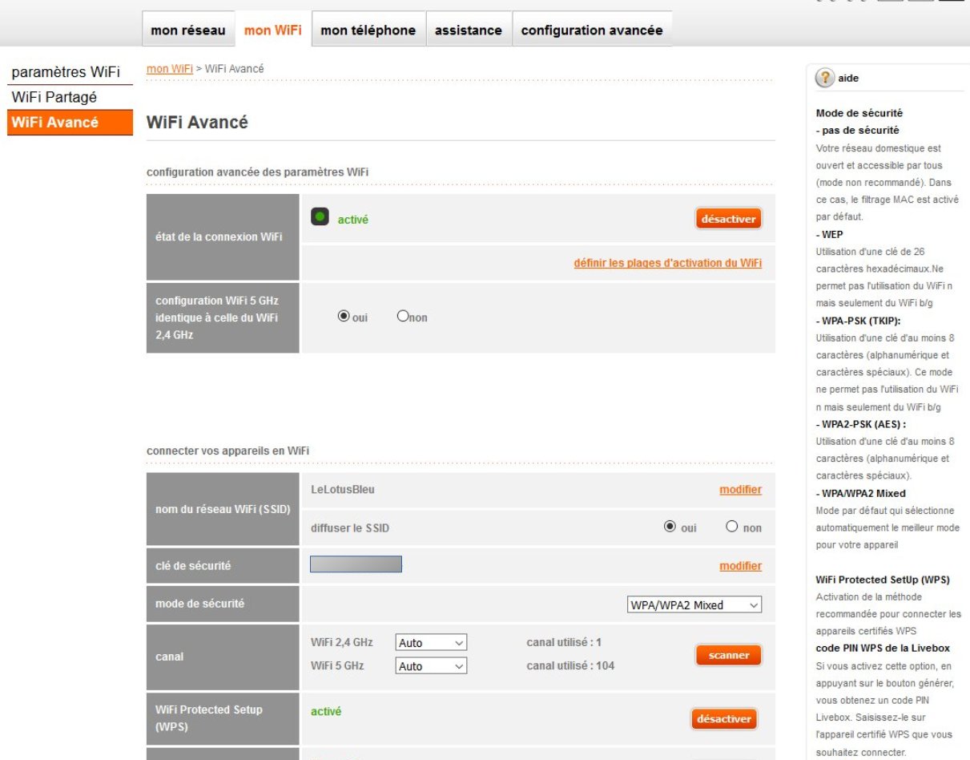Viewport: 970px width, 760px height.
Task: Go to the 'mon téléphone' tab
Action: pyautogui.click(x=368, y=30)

--

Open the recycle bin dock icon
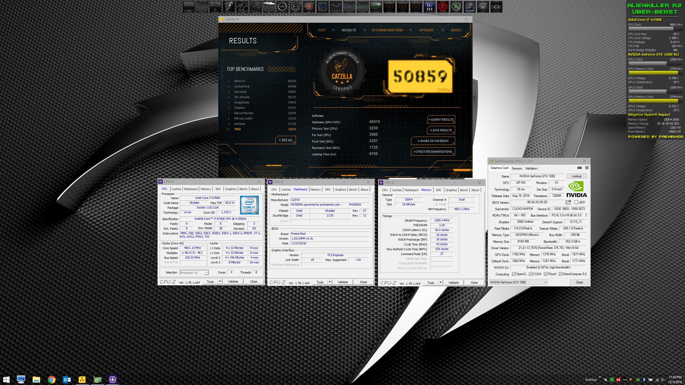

* * *

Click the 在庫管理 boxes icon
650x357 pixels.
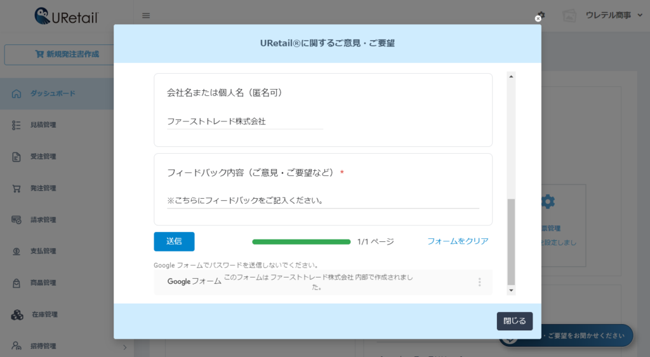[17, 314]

▶ [Exercise brief]: Each line of the entries above that includes the string "icon" should be copied out.

▶ [Answer to this task]:
Open the recycle bin dock icon
Click the 在庫管理 boxes icon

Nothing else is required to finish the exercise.